Retrieve Jira issue priorities with IDs, names, and descriptions to understand available priority levels for issue categorization.

Instructions

Retrieves available priorities (e.g., Highest, High, Medium, Low, Lowest). Returns IDs, names, and descriptions.

Input Schema

TableJSON Schema
NameRequiredDescriptionDefault

No arguments

Behavior3/5

Does the description disclose side effects, auth requirements, rate limits, or destructive behavior?

Annotations already indicate readOnlyHint=true, and the description uses 'Retrieves' which is consistent. No other behavioral traits like authentication needs or rate limits are mentioned. The description adds minimal insight beyond what annotations provide.

Agents need to know what a tool does to the world before calling it.

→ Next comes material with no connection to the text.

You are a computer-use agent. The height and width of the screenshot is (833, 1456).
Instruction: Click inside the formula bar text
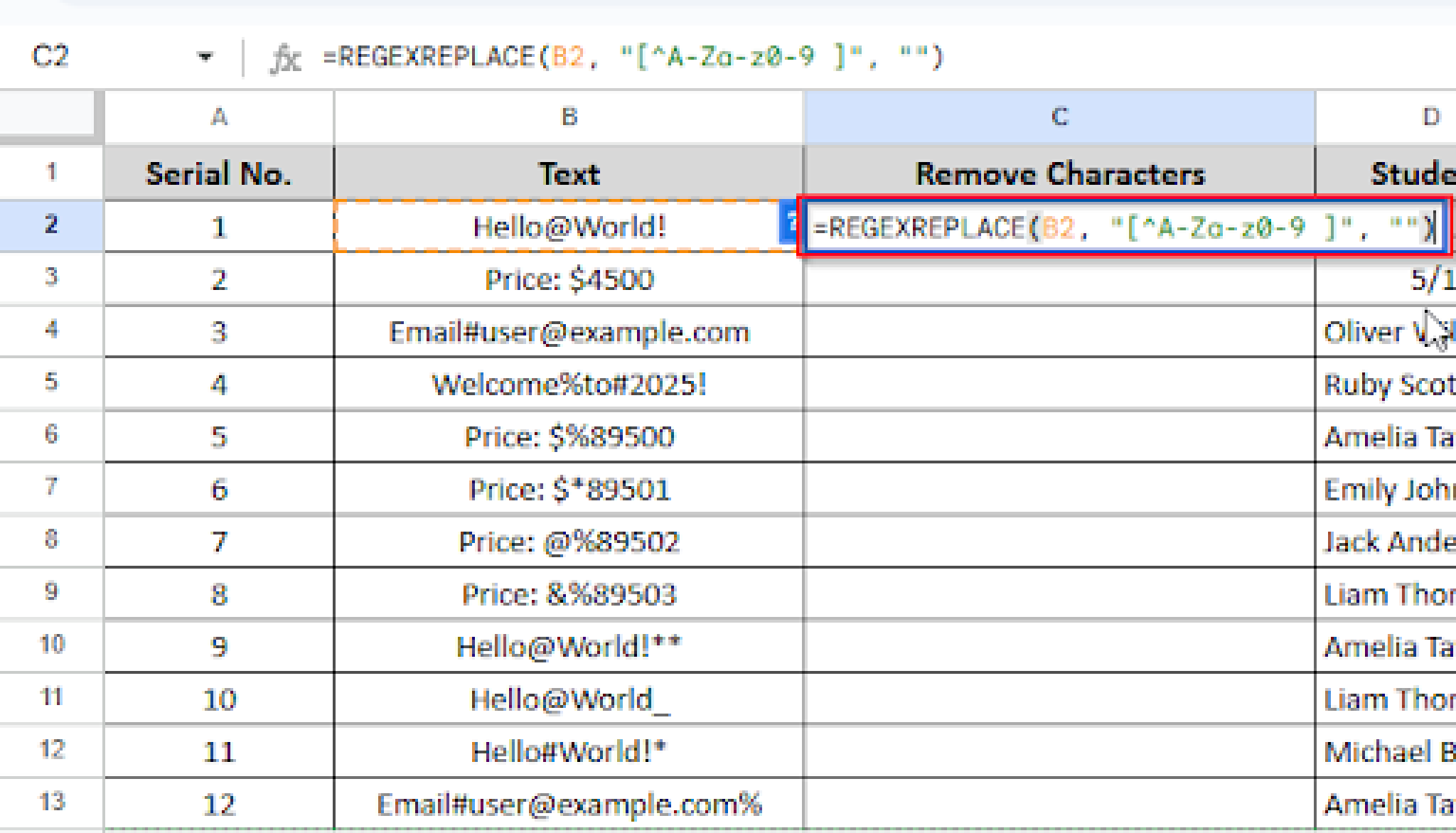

Descriptions should go beyond structured annotations to explain consequences.

Conciseness5/5

Is the description appropriately sized, front-loaded, and free of redundancy?

The description is a single, well-structured sentence that conveys the purpose and output effectively without any unnecessary words.

Shorter descriptions cost fewer tokens and are easier for agents to parse. Every sentence should earn its place.

Completeness5/5

Given the tool's complexity, does the description cover enough for an agent to succeed on first attempt?

The tool is simple and the description covers all necessary information: what it does, sample values, and returned fields. No output schema is present, but the description adequately conveys the return structure.

Complex tools with many parameters or behaviors need more documentation. Simple tools need less. This dimension scales expectations accordingly.

Parameters4/5

Does the description clarify parameter syntax, constraints, interactions, or defaults beyond what the schema provides?

The input schema has zero parameters, so no parameter documentation is needed. The description adds value by specifying what is returned (IDs, names, descriptions), which goes beyond the empty schema.

Input schemas describe structure but not intent. Descriptions should explain non-obvious parameter relationships and valid value ranges.

Purpose5/5

Does the description clearly state what the tool does and how it differs from similar tools?

The description clearly states the tool retrieves priorities and lists specific examples (e.g., Highest, High) and return fields (IDs, names, descriptions). It distinguishes itself from sibling tools like jira_get_issue_types or jira_get_statuses by focusing solely on priorities.

Agents choose between tools based on descriptions. A clear purpose with a specific verb and resource helps agents select the right tool.

Usage Guidelines3/5

Does the description explain when to use this tool, when not to, or what alternatives exist?

The description does not explicitly provide when or when not to use this tool, nor does it mention any prerequisites or alternatives. However, given the simplicity of the tool (no parameters, read-only), the lack of extensive guidelines is acceptable but still leaves room for improvement.

Agents often have multiple tools that could apply. Explicit usage guidance like "use X instead of Y when Z" prevents misuse.